“This is one of the most ecologically preserved places in Europe! This is the place where the colors of sun-washed Mediterranean meet the calm and freshness of the mountains and the soothing gold of rich Pannonian soil…” This, at least, is what you can read on the website of Croatian National Tourist Board which also invites you to sail the azure Adriatic Sea and cosmically become one with the dolphins and the Mediterranean monk seal.
Such Arcadian vision has been not a little distorted by the contamination of the coastline of Pelješac and the Mljet Canal. Hundreds of square kilometers of apocalyptic heaps of trash, catheters, needles, carcasses, and loads of plastic have defiled apparently “virgin beaches” of Korčula, Mljet, and Pelješac. “Fortunately it happened out of season!” is what they’re probably saying at CNTB and sighing with relief, for how would they sell virginity if it isn’t there? After all, it isn’t our trash (it seems it never is) – it’s Albanian or Montenegrin, so the finger of blame can easily be pointed in some other way than our way. That’s what the Ministry of Environmental Protection did when it shifted responsibility over the “environmental incident” to National Protection and Rescue Directorate which, in turn, shifted responsibility to Dubrovnik Port Authority. Does it rally matter in whose domain the problem is?
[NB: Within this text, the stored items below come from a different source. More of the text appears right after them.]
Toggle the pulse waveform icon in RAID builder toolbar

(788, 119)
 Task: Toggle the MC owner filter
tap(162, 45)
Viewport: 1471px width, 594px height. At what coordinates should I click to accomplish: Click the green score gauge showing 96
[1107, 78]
The East-Adriatic Sea current has been rather favorable up until now, taking away our trash (that triples during the money-winning season) counter-clockwise and delivering it to our neighboring Italy. That put a smile on our faces and motivated us to deem our coastline the cleanest around and to compare it to Italy’s east coast which, heavily polluted by the river Po, simply cannot sustain tourism.
Sometimes, the current can run clockwise, mostly in a symbolic way, and that seems to be the only way nature can strike back. No one is without blame in this story because people are those who are producing non-biodegradable trash. We produce 10 billion tons of trash annually, and we recycle 40 percent. Plastic is the worst because it comes to about 90 million tons, 10 percent of which ends up in the oceans – that’s 9 million tons! Seventy percent of all trash sinks to the bottom, while the rest floats around until ocean currents take it on a spin to meet up with the trash of other nations.
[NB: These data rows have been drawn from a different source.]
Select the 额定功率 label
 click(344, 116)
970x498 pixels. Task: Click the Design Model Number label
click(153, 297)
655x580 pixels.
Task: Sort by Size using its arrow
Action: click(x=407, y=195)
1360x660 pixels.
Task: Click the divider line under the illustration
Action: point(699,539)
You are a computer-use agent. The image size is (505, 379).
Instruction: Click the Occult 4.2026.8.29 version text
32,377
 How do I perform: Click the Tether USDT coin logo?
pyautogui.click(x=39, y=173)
Although we don’t see it, the non-biodegradable trash has got to be somewhere, and that’s where the exaggerated example of the Great Pacific Trash Vortex comes into play. It’s the world’s biggest vortex uniting the South-Pacific, Californian, South-Equatorial, and Kuroshio currents. The area covered in trash is as big as Texas and was discovered unintentionally, rather Columbusesqe, 13 years ago. Extremely high levels of polymers (molecules of plastic) at the surface of the sea pointed to the photo-degradation of plastic as the only way for it to break down into molecules. Unlike organic refuse which is biodegradable, synthetic material can never disintegrate. Cleaning such an area is impossible because of three things: its vast size, the amount of money needed, and the fact that microparticles cannot really be cleaned. The effect on plant and animal life is devastating; albatrosses are dying because they keep mistaking plastic stopples for edible food; toxic polymer particles find their way into fish, which in turn find their way to our tables. What is even more frightening is that another four such areas are found in world oceans, and scientist see them expanding on a daily basis.
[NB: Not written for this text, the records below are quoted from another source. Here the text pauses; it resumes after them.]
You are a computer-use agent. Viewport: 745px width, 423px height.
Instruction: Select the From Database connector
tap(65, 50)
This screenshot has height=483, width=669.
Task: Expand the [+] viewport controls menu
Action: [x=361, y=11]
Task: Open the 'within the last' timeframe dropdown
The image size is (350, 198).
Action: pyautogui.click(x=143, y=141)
It’s clear that the problem is out of our focus. We can hardly criticize the amount of plastic and non-biodegradable materials in our environment when we’re the ones using plastic devices, laptops, television sets, plastic bags, bottles… Environmental awareness in view of recycling still hasn’t reached the level of daily hygiene – it’ll probably happen when the problem hits us on the head. A step back in Croatia is the new Proposition to evaluate accordance with the Constitution and the Package and Waste Act which, if adopted, would mean the end of charging 50 lipas for PET bottles – we can easily imagine trash piling up in public places if that happens.
All land has been discovered, all land has been contaminated. What’s left is to discover new continents – those made from our own trash.